▶ **WHAT IS EXPECTED**
Output exactly the lines from the line with "Where should I" through the end of the records below. Include nothing else.

[[ MATERIAL PROVIDED, beginning ]]

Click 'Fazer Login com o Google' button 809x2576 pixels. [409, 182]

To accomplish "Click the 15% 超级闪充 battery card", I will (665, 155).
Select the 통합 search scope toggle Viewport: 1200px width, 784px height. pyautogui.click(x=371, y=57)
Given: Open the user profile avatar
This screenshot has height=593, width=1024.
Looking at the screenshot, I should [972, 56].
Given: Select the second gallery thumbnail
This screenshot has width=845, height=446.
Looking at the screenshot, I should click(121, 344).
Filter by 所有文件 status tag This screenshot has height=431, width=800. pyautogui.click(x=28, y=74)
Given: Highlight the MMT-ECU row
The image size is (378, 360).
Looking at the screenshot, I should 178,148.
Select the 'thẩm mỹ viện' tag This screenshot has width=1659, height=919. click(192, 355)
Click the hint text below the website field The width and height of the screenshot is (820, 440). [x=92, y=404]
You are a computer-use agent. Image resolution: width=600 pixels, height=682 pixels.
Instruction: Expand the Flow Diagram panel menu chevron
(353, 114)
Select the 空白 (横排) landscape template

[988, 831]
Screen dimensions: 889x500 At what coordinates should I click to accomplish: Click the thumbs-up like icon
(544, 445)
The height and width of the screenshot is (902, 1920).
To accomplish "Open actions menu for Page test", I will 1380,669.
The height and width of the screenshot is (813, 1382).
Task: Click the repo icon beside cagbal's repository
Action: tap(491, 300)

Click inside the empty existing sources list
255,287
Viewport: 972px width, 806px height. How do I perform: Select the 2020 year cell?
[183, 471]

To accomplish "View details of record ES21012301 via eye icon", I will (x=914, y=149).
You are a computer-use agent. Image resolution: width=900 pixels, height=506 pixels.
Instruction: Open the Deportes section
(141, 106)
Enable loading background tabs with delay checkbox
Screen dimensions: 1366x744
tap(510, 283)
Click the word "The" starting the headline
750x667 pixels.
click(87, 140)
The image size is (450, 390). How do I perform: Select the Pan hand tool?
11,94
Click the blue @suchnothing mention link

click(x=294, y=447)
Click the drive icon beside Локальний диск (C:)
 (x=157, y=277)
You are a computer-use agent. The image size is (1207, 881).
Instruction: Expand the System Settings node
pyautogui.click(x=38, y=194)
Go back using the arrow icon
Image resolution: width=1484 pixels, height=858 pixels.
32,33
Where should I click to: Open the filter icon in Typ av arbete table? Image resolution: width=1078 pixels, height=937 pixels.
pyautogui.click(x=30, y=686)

[[ MATERIAL PROVIDED, end ]]

▶ **RESULT OF THIS EXERCISE**
Where should I click to: Open the filter icon in Typ av arbete table? Image resolution: width=1078 pixels, height=937 pixels.
pyautogui.click(x=30, y=686)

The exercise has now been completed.